Rio de Janeiro vs. São Paulo

Eu troquei São Paulo pelo Rio de Janeiro. É até um pouco surreal. Dayane disse que eu estava trocando seis por meia dúzia; não chega a ser um absurdo. Eu mesma, quando retornei do Rio – primeira e única viagem, em 2005 - disse a todos que era tipo Salvador maximizado, mais bonito e mais gente grande. Mas era uma vibe que eu não queria para mim e, para ser sincera, eu tive que fingir um encanto para toda minha família quando voltei do Rio porque a viagem foi um pavor. Não foi nem a cidade e nem os fatos; tive um ataque de ansiedade e choro e saudades de casa porque pela primeira vez estava longe de casa e da minha família – em 2007, fui para Recife numa reprise dessa situação mas me sai muito melhor.

Eu me lembro que o Rio é bonito e arborizado, mas não me encantou. Tenho umas lembranças até meio esdrúxulas, de estar andando nas ruas atrás de Lucas Fróes, que ia dar a dica de uma loja de CDs.

O Rio é quente, é praieiro, tem um culto louco à beleza. São Paulo é mais concreto, cinza e gente perdida. Acho que foi nesse ponto que acabou se perdendo. Eu adoro uma brinks e tals, mas montação e essas coisas eu aprecio somente em doses homeopáticas. Se eu tivesse que viver com isso, como sei que teria, em SP, acho que ia morrer. Com esse mundinho fashionista descontrol. É incrível como as duas cidades vão estar repletas deste tipo de superficialidade – e eu nada tenho contra superfícies e muito menos futilidades – e isso de certa maneira vai me cansar.

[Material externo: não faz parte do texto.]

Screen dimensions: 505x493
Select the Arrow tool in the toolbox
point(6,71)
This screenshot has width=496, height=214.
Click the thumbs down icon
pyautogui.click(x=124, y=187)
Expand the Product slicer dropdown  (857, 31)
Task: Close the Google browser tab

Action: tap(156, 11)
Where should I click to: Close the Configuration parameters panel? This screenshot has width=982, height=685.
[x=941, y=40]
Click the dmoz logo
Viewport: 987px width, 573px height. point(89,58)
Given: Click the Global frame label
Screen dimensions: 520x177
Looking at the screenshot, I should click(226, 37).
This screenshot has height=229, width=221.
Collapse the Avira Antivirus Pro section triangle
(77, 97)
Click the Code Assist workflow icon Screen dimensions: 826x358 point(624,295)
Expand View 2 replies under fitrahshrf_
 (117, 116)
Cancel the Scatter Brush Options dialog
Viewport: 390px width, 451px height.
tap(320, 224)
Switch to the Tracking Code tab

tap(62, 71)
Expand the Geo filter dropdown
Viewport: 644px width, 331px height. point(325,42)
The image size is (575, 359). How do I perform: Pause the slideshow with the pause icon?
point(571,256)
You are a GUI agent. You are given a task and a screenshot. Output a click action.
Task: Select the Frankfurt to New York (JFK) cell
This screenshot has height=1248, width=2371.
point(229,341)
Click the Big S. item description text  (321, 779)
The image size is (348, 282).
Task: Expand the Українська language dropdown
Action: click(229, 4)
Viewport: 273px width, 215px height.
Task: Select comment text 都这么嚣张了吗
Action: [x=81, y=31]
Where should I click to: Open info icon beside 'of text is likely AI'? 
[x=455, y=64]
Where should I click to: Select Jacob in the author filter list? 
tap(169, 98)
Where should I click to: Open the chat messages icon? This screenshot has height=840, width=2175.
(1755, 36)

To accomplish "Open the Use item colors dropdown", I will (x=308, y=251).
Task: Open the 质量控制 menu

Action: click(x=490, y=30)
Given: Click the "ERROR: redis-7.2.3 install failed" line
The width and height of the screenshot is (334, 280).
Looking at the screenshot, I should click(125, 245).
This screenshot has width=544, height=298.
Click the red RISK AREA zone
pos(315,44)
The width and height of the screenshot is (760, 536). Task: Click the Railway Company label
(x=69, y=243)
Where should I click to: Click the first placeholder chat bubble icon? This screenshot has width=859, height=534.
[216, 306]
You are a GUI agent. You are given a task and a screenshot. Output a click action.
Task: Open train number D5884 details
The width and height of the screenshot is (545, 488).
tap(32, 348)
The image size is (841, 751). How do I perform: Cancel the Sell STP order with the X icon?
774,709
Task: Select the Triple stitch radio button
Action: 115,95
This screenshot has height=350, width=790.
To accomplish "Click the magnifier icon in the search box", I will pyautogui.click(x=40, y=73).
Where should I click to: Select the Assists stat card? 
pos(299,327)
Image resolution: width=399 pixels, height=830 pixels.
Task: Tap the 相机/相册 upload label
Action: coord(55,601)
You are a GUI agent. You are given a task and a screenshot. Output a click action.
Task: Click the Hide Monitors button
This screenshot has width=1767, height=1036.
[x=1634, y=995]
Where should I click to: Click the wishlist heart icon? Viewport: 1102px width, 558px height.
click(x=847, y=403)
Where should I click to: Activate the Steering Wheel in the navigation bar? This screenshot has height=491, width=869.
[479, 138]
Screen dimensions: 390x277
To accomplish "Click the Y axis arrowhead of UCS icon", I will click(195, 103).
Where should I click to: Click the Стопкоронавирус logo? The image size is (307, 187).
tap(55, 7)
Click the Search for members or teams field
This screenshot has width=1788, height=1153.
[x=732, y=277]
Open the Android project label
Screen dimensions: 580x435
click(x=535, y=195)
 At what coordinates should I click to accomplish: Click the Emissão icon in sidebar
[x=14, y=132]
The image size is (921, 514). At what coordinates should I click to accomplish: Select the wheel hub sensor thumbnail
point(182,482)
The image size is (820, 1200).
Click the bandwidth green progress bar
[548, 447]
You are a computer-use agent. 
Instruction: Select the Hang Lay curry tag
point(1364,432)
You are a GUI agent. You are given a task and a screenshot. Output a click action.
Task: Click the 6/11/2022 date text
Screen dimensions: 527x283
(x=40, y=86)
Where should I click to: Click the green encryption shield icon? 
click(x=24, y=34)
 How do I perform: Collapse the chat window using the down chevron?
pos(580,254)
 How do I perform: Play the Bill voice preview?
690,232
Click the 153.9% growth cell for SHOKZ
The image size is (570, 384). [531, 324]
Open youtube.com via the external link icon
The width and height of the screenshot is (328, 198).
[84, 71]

Eu nem conheço São Paulo, a América. Vou conhecer em março, no apocalíptico final de semana do Radiohead. Talvez eu me arrependa. Vai saber? Acho que sempre vou parar e pensar no que poderia ter sido – é inevitável. Mas o que eu preciso realmente é um restart. Por que salvador não é tão ruim assim, fora o calor maligno, mas é muito casa, passado, presente... Não sei começar uma nova vida aqui. Não vejo como. Eu preciso sair disso aqui. Faz parte. Todo mundo quer bailing this town, qualquer que seja ela... Aposto que tem gente em Londres e Paris se sentindo sufocada e pensando em como sair dessa armadilha/cilada da vida. Porque a gente nasce, cresce e estabelece raízes nocivas – e é preciso novos ares... Eu sei, Hilda Hist, que ainda que se mova o trem, tu não te moves de ti, mas a gente precisa de algo pra ir enganando né?

E é uma besteira, mas eu fico pensando na Aimee. Sempre achei idiossincrático ela morar em Los Angeles (mora em Los Feliz, é uma piada pronta ou o que?). Ontem, com isso em mente, comprei a revista do Paulo Borges especial de Los Angeles – só vi a de Londres, que Thiago comprou, e cheguei a namorar Tókio, mas deu em nada. LA é uma cidade gaydacu e mágica ao mesmo tempo e acho que isso bem se aplica ao Rio – mas a verdade é que me mudo por uma atmosfera, companhia e por teoria, não por ímpeto & mágica.

Espero um 2009 foda, não aceito menos que isso. Sair de Salvador, da casa dos pais, me lançar na vida, ver o Radiohead ao vivo – torcendo pelo Sonic Youth em maio também... Tá batendo em 2008 – ano de monografia e formatura, pois não – com o pé nas costas.